Justin Vernon is a man of many personas. A glance at his Wikipedia page reveals that the singer-songwriter has been involved in 12 different musical ventures. The Jason Feathers project De Ora, a collaboration with Minneapolis based hip-hop artist Astronautilus, is his latest. The album is assertive harmonically, but it lacks personality due to the fact that its narrative—a ridiculous pastiche of hip–hop lyricism—detracts from the rest of the music, leaving the listener unsatisfied.
Soaring Jack White–esque guitar riffs and 808s-era Kanye West sounds—the latter likely inspired by Vernon’s former work with the rapper—permeate the album, giving it a confident and energetic sound. The album’s weak spot, however, is Astronautilus’ portrayal of a shady drug lord. He pitches down his voice to a near-comical tone in the act, which, combined with his unpersuasive lyrics, leaves his credibility hanging by a thread. The lyrics feel inauthentic for the rapper; he’s rarely contemplative and is instead prone to lame braggadocio, such as his boast on “Gold Standard” about “following your girl home from T.J. Maxx” in order to prove that he is the boss. Many rappers often put on acts in their performances, but the ones who do it successfully go about it with genuine charisma and delivery, which Astronautilus does not.

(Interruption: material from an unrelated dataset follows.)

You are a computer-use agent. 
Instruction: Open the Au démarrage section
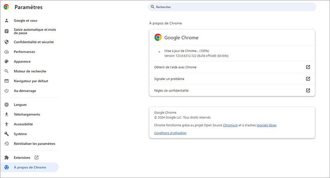[x=25, y=90]
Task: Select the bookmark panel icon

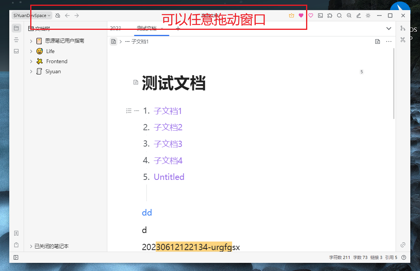Action: (x=16, y=233)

The album does have its moments, such as the catchy hook on “Young as Fuck,” and the points in the album where Vernon proves he still has a knack for genuine loverboy lamentation (see his verse in “Cyclone”). In fact, Vernon holds his own on the album, but makes no tangible connection with his collaborator, and vice versa, which is the project’s predicament. If the pair plan to make more music together, Astronautilus must rap as sincerely as Vernon croons.